Sont ainsi décidés le prix d'achat par les supermarchés aux fabricants, la place attribuée aux produits en rayon et un éventuel calendrier promotionnel...

- Négociations avancées cette année -

Les négociations se terminent habituellement le 1er mars mais ont été avancées cette année par le gouvernement qui espérait ainsi que soient répercutées plus vite dans les rayons les baisses de prix de gros de certaines denrées.

La situation reste "compliquée" entre les parties à quelques heures de la fin des négociations "parce qu'il y a moins de temps", a estimé mercredi en début de soirée Jean-Philippe André, président de la principale organisation représentative des agro-industriels, l'Ania.

"Le contexte a beaucoup changé en l'espace de quatre ou cinq mois", a-t-il ajouté: en juillet, la priorité était de "baisser" les prix mais depuis une semaine, c'est "respecter les matiÚres premiÚres agricoles".

Les professionnels ont averti qu'il ne fallait pas s'attendre à des baisses de prix massives ou généralisées, alors que le panier des Français en grande surface leur coûte en moyenne 20% plus cher qu'il y a deux ans. Il semble trÚs improbable que les baisses de tarifs soient d'une ampleur comparable à ces hausses.

"Personne ne connaßt encore le résultat" des négociations et seulement un tiers des contrats ont été signés à date, a indiqué mercredi sur France Info Richard Pancquiault, le directeur général de l'Ilec qui porte en France la voix des trÚs grands industriels. Il attend "des baisses", mais "la majorité des produits sera en légÚre hausse".

"On va aboutir à 2 ou 3% de hausse" de tarifs en moyenne à l'issue des discussions avec les gros fournisseurs, a de son cÎté estimé Jacques Creyssel, délégué général de la FCD qui représente la grande distribution, mercredi matin sur Radio Classique.

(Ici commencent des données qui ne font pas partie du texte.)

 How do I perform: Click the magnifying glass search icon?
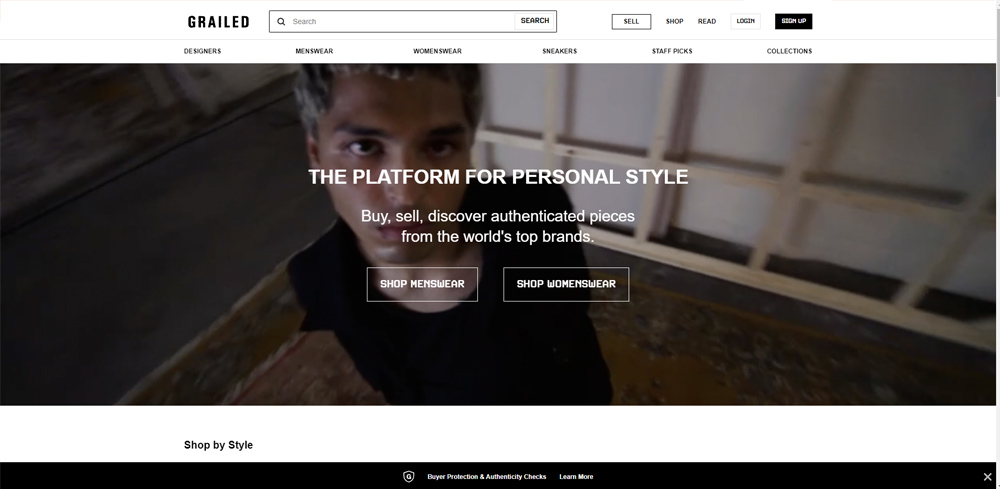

Jean-Philippe André de l'Ania prédit, lui, qu'on aura "plutÎt une tendance à une déflation" avec des prix baissant d'environ 1%.

Les éventuelles estimations moyennes de hausse (ou baisse) de tarif ne permettent pas de présumer du niveau d'inflation dans les rayons des grandes surfaces, puisque ce sont les distributeurs qui fixent le prix facturé aux consommateurs, en rognant plus ou moins sur leurs marges.

Il sera peut-ĂȘtre compliquĂ© de se rĂ©jouir de baisses de prix en plein mouvement de colĂšre des professionnels de l'agriculture.

Certaines organisations, à commencer par la FNSEA, ont reproché au gouvernement de trop se concentrer sur la lutte contre la flambée des prix dans les rayons des supermarchés, plutÎt qu'à la préservation du revenu des agriculteurs.

Ce dernier est pourtant théoriquement mieux protégé par plusieurs lois adoptées ces derniÚres années, à condition que les autorités soient en mesure de détecter, contrÎler et mettre à l'amende d'éventuels manquements.